___ TEXTE FOURNI

La cathédrale Notre-Dame telle que nous la connaissons aujourd’hui est indissociable de deux grands créateurs du XIXe siècle : Eugène Viollet-le-Duc et Victor Hugo. Le manuscrit de Notre-Dame de Paris témoigne de la création de ce roman qui transforma la vieille église en mythe et inspira sa restauration.

Frontispice de l'édition illustrée de 1876-1877

Dans l’édition originale des Orientales en 1829, un prospectus de l’éditeur Gosselin, rédigé anonymement par Sainte-Beuve, invitait les lecteurs à souscrire à une édition des Œuvres complètes de Victor Hugo (âgé de 27 ans seulement), qui devaient, à la suite des textes déjà parus, comporter un inédit : « M. Victor Hugo termine en ce moment un roman historique, qui aura pour titre Notre-Dame de Paris. » Or, de ce roman, Hugo n’avait alors pas écrit la première ligne ; ce qui ne l’avait pas empêché de le promettre à Gosselin, et de s’engager par traité, en novembre 1828, à lui livrer le manuscrit dans les six mois.

Frontisipice de Célestin Nanteuil pour l'édition des Œuvres complètes de Victor Hugo, 1832. BnF, Estampes et photographie

De ce qui inspira à Hugo l’idée d’un roman historique situé dans le Paris de 1482 et dont la cathédrale Notre-Dame serait le cœur, on ne sait à peu près rien. Ce projet doit indéniablement beaucoup à deux grands prédécesseurs : Chateaubriand, dont le Génie du christianisme (1802) avait réhabilité l’art chrétien médiéval, et Walter Scott, l’inventeur du roman historique moderne, dont les œuvres connaissaient un immense succès dans toute l’Europe.

______
___ LIGNES FOURNIES

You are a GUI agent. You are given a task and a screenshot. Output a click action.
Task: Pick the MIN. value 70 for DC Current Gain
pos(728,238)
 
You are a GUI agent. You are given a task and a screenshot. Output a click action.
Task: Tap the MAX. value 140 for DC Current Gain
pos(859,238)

______

**TRAVAIL À FAIRE**
1. Reproduisez à l'identique toutes les lignes placées après le texte, sans en omettre aucune.
2. Écrivez la suite du texte sur la genèse du roman Notre-Dame de Paris, en reprenant juste après sa dernière phrase.

**RÉPONSES PAR CONSIGNE**
1.
You are a GUI agent. You are given a task and a screenshot. Output a click action.
Task: Pick the MIN. value 70 for DC Current Gain
pos(728,238)
 
You are a GUI agent. You are given a task and a screenshot. Output a click action.
Task: Tap the MAX. value 140 for DC Current Gain
pos(859,238)

2.
 

Première édition française d'Ivanhoe de Walter Scott, 1820. BnF, Littérature et art

Mais Notre-Dame de Paris n’est pas qu’un roman dans l’air du temps : il est avant tout nourri de préoccupations et des thèmes très personnels chez Hugo. Sa fascination pour l’architecture gothique, à laquelle il a été notamment initié par son ami Charles Nodier, est déjà ancienne, et ne le quittera jamais, notamment dans son œuvre graphique. La question de la sauvegarde des monuments médiévaux, malmenés voire décimés par la Révolution et les destructions voraces des marchands de biens, puis par les restaurations abusives, lui avait inspiré en 1825 une première dénonciation, « Sur la destruction des monuments de France », qu’il reprendra en 1832 avec une implacable « Guerre aux démolisseurs »

Notre-Dame en 1842, gravure de Fortuné Méaulle pour l'édition de 1876-1877

Quant à la matière romanesque, elle est purement hugolienne ; le personnage de Quasimodo, notamment, s’inscrit dans la lignée des monstres au cœur noble, qui court de Han d’Islande (héros éponyme du premier roman de Victor Hugo, publié en 1823) au Gwynplaine de L’Homme qui rit.
 

Édition de Han d'Islande illustrée par Georges Rochegrosse, 1885. BnF, Réserve des livres rares

Mais ce roman, encore fallait-il l’écrire. Or en 1829 et 1830 Hugo se consacre à d’autres projets, surtout au théâtre : une première pièce (Marion Delorme) interdite par la censure, et quelques mois plus tard une seconde (Hernani) qui provoque une quasi émeute au Théâtre-Français. Pour calmer son éditeur qui attend le manuscrit depuis plus d’un an, il invoque la perte d’un cahier de notes bibliographiques dont l’existence est très douteuse. Et quand enfin, le 25 juillet 1830, il trace les premières lignes du manuscrit, la révolution des « Trois Glorieuses » éclate dans Paris, interrompant aussitôt la rédaction. Quelques semaines plus tard naît sa fille Adèle, comme le relate une note à l’encre violette sur la page de titre.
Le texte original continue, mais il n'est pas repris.